WHAT THE TASK ASKS: All of the data below needs to be set down once more, exactly as written.

[RECORDS SHOWN — start]

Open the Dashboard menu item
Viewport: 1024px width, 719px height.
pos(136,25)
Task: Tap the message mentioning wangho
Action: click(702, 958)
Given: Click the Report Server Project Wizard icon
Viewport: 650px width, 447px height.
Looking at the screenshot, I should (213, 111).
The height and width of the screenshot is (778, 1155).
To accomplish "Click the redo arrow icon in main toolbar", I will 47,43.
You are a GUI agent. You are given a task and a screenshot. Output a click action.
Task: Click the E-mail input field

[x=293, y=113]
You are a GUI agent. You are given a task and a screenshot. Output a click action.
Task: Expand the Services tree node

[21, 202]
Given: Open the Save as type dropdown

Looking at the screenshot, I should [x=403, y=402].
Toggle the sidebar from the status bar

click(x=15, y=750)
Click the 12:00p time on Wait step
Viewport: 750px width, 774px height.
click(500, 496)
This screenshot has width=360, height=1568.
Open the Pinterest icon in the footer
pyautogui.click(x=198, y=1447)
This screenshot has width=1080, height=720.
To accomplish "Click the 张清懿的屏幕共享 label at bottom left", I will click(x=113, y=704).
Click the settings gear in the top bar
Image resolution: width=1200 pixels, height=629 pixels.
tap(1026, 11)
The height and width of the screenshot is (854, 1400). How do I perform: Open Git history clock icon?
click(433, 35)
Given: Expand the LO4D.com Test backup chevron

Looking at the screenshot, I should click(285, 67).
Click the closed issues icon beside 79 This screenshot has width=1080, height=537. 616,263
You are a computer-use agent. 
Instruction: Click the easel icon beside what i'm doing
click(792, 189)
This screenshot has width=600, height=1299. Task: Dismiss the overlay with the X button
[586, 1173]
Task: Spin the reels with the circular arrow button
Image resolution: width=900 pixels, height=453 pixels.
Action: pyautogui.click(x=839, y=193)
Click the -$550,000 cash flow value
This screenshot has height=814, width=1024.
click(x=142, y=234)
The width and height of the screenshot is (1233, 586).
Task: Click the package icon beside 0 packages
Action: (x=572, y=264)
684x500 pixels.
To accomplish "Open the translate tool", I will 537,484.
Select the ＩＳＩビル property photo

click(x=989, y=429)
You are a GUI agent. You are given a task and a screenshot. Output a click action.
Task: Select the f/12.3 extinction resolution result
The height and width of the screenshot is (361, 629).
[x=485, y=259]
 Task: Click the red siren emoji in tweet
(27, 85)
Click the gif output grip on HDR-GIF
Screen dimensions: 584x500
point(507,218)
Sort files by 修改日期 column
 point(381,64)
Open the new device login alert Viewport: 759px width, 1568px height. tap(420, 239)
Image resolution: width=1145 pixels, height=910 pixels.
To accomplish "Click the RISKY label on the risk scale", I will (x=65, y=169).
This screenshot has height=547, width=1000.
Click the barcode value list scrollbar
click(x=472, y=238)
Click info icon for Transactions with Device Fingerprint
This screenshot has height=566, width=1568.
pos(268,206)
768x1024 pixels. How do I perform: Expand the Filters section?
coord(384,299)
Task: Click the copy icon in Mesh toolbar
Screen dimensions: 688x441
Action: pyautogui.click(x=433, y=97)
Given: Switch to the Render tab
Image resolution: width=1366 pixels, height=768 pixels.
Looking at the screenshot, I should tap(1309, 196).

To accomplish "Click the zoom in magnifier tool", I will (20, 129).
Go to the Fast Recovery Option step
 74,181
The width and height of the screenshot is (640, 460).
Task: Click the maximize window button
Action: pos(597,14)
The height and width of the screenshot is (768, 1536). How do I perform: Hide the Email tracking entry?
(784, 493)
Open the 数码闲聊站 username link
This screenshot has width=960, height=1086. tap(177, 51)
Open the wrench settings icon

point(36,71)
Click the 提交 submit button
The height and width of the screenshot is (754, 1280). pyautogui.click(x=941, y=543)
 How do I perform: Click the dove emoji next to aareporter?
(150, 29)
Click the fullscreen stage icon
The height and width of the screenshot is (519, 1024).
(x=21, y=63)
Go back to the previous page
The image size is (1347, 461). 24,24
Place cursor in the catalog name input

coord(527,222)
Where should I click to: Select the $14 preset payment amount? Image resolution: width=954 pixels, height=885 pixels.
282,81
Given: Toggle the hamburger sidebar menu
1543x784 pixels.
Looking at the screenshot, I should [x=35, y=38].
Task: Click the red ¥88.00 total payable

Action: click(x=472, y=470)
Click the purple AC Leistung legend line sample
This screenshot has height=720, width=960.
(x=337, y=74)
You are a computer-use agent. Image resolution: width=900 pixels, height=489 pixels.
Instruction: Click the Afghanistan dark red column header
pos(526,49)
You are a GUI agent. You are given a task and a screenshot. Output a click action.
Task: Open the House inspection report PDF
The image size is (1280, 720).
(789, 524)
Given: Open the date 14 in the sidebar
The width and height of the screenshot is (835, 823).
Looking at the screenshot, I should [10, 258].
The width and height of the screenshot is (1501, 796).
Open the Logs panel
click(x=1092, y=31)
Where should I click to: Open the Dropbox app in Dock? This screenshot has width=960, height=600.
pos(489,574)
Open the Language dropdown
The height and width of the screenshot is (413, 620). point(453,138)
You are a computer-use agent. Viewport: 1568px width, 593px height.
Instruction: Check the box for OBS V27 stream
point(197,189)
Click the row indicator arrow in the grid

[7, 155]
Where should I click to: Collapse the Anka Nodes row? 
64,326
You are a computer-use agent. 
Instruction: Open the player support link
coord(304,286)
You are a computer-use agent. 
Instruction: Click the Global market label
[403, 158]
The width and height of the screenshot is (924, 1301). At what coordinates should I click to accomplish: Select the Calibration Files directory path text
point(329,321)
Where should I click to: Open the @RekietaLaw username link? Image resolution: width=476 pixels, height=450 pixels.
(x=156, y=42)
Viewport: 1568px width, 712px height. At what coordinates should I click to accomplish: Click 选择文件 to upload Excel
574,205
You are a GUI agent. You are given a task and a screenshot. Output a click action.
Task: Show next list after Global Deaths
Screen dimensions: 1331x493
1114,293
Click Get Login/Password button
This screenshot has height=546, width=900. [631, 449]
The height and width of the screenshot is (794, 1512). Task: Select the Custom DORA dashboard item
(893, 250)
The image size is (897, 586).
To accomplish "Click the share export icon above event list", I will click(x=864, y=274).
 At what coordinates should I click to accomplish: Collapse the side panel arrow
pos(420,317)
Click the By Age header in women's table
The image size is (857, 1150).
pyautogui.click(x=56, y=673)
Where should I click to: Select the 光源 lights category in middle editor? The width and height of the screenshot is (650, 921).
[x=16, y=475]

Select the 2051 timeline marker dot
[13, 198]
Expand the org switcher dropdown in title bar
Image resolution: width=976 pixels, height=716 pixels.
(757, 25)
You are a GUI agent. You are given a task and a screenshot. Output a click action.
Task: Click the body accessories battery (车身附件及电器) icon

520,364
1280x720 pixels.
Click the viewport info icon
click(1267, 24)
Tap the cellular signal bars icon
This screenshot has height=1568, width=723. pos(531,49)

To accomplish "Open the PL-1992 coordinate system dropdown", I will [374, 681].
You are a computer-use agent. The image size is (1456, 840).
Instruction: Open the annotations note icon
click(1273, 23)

[RECORDS SHOWN — finish]

EXPECTED ANSWER:
Open the Dashboard menu item
Viewport: 1024px width, 719px height.
pos(136,25)
Task: Tap the message mentioning wangho
Action: click(702, 958)
Given: Click the Report Server Project Wizard icon
Viewport: 650px width, 447px height.
Looking at the screenshot, I should (213, 111).
The height and width of the screenshot is (778, 1155).
To accomplish "Click the redo arrow icon in main toolbar", I will 47,43.
You are a GUI agent. You are given a task and a screenshot. Output a click action.
Task: Click the E-mail input field

[x=293, y=113]
You are a GUI agent. You are given a task and a screenshot. Output a click action.
Task: Expand the Services tree node

[21, 202]
Given: Open the Save as type dropdown

Looking at the screenshot, I should [x=403, y=402].
Toggle the sidebar from the status bar

click(x=15, y=750)
Click the 12:00p time on Wait step
Viewport: 750px width, 774px height.
click(500, 496)
This screenshot has width=360, height=1568.
Open the Pinterest icon in the footer
pyautogui.click(x=198, y=1447)
This screenshot has width=1080, height=720.
To accomplish "Click the 张清懿的屏幕共享 label at bottom left", I will click(x=113, y=704).
Click the settings gear in the top bar
Image resolution: width=1200 pixels, height=629 pixels.
tap(1026, 11)
The height and width of the screenshot is (854, 1400). How do I perform: Open Git history clock icon?
click(433, 35)
Given: Expand the LO4D.com Test backup chevron

Looking at the screenshot, I should click(285, 67).
Click the closed issues icon beside 79 This screenshot has width=1080, height=537. 616,263
You are a computer-use agent. 
Instruction: Click the easel icon beside what i'm doing
click(792, 189)
This screenshot has width=600, height=1299. Task: Dismiss the overlay with the X button
[586, 1173]
Task: Spin the reels with the circular arrow button
Image resolution: width=900 pixels, height=453 pixels.
Action: pyautogui.click(x=839, y=193)
Click the -$550,000 cash flow value
This screenshot has height=814, width=1024.
click(x=142, y=234)
The width and height of the screenshot is (1233, 586).
Task: Click the package icon beside 0 packages
Action: (x=572, y=264)
684x500 pixels.
To accomplish "Open the translate tool", I will 537,484.
Select the ＩＳＩビル property photo

click(x=989, y=429)
You are a GUI agent. You are given a task and a screenshot. Output a click action.
Task: Select the f/12.3 extinction resolution result
The height and width of the screenshot is (361, 629).
[x=485, y=259]
 Task: Click the red siren emoji in tweet
(27, 85)
Click the gif output grip on HDR-GIF
Screen dimensions: 584x500
point(507,218)
Sort files by 修改日期 column
 point(381,64)
Open the new device login alert Viewport: 759px width, 1568px height. tap(420, 239)
Image resolution: width=1145 pixels, height=910 pixels.
To accomplish "Click the RISKY label on the risk scale", I will (x=65, y=169).
This screenshot has height=547, width=1000.
Click the barcode value list scrollbar
click(x=472, y=238)
Click info icon for Transactions with Device Fingerprint
This screenshot has height=566, width=1568.
pos(268,206)
768x1024 pixels. How do I perform: Expand the Filters section?
coord(384,299)
Task: Click the copy icon in Mesh toolbar
Screen dimensions: 688x441
Action: pyautogui.click(x=433, y=97)
Given: Switch to the Render tab
Image resolution: width=1366 pixels, height=768 pixels.
Looking at the screenshot, I should tap(1309, 196).

To accomplish "Click the zoom in magnifier tool", I will (20, 129).
Go to the Fast Recovery Option step
 74,181
The width and height of the screenshot is (640, 460).
Task: Click the maximize window button
Action: pos(597,14)
The height and width of the screenshot is (768, 1536). How do I perform: Hide the Email tracking entry?
(784, 493)
Open the 数码闲聊站 username link
This screenshot has width=960, height=1086. tap(177, 51)
Open the wrench settings icon

point(36,71)
Click the 提交 submit button
The height and width of the screenshot is (754, 1280). pyautogui.click(x=941, y=543)
 How do I perform: Click the dove emoji next to aareporter?
(150, 29)
Click the fullscreen stage icon
The height and width of the screenshot is (519, 1024).
(x=21, y=63)
Go back to the previous page
The image size is (1347, 461). 24,24
Place cursor in the catalog name input

coord(527,222)
Where should I click to: Select the $14 preset payment amount? Image resolution: width=954 pixels, height=885 pixels.
282,81
Given: Toggle the hamburger sidebar menu
1543x784 pixels.
Looking at the screenshot, I should [x=35, y=38].
Task: Click the red ¥88.00 total payable

Action: click(x=472, y=470)
Click the purple AC Leistung legend line sample
This screenshot has height=720, width=960.
(x=337, y=74)
You are a computer-use agent. Image resolution: width=900 pixels, height=489 pixels.
Instruction: Click the Afghanistan dark red column header
pos(526,49)
You are a GUI agent. You are given a task and a screenshot. Output a click action.
Task: Open the House inspection report PDF
The image size is (1280, 720).
(789, 524)
Given: Open the date 14 in the sidebar
The width and height of the screenshot is (835, 823).
Looking at the screenshot, I should [10, 258].
The width and height of the screenshot is (1501, 796).
Open the Logs panel
click(x=1092, y=31)
Where should I click to: Open the Dropbox app in Dock? This screenshot has width=960, height=600.
pos(489,574)
Open the Language dropdown
The height and width of the screenshot is (413, 620). point(453,138)
You are a computer-use agent. Viewport: 1568px width, 593px height.
Instruction: Check the box for OBS V27 stream
point(197,189)
Click the row indicator arrow in the grid

[7, 155]
Where should I click to: Collapse the Anka Nodes row? 
64,326
You are a computer-use agent. 
Instruction: Open the player support link
coord(304,286)
You are a computer-use agent. 
Instruction: Click the Global market label
[403, 158]
The width and height of the screenshot is (924, 1301). At what coordinates should I click to accomplish: Select the Calibration Files directory path text
point(329,321)
Where should I click to: Open the @RekietaLaw username link? Image resolution: width=476 pixels, height=450 pixels.
(x=156, y=42)
Viewport: 1568px width, 712px height. At what coordinates should I click to accomplish: Click 选择文件 to upload Excel
574,205
You are a GUI agent. You are given a task and a screenshot. Output a click action.
Task: Show next list after Global Deaths
Screen dimensions: 1331x493
1114,293
Click Get Login/Password button
This screenshot has height=546, width=900. [631, 449]
The height and width of the screenshot is (794, 1512). Task: Select the Custom DORA dashboard item
(893, 250)
The image size is (897, 586).
To accomplish "Click the share export icon above event list", I will click(x=864, y=274).
 At what coordinates should I click to accomplish: Collapse the side panel arrow
pos(420,317)
Click the By Age header in women's table
The image size is (857, 1150).
pyautogui.click(x=56, y=673)
Where should I click to: Select the 光源 lights category in middle editor? The width and height of the screenshot is (650, 921).
[x=16, y=475]

Select the 2051 timeline marker dot
[13, 198]
Expand the org switcher dropdown in title bar
Image resolution: width=976 pixels, height=716 pixels.
(757, 25)
You are a GUI agent. You are given a task and a screenshot. Output a click action.
Task: Click the body accessories battery (车身附件及电器) icon

520,364
1280x720 pixels.
Click the viewport info icon
click(1267, 24)
Tap the cellular signal bars icon
This screenshot has height=1568, width=723. pos(531,49)

To accomplish "Open the PL-1992 coordinate system dropdown", I will [374, 681].
You are a computer-use agent. The image size is (1456, 840).
Instruction: Open the annotations note icon
click(1273, 23)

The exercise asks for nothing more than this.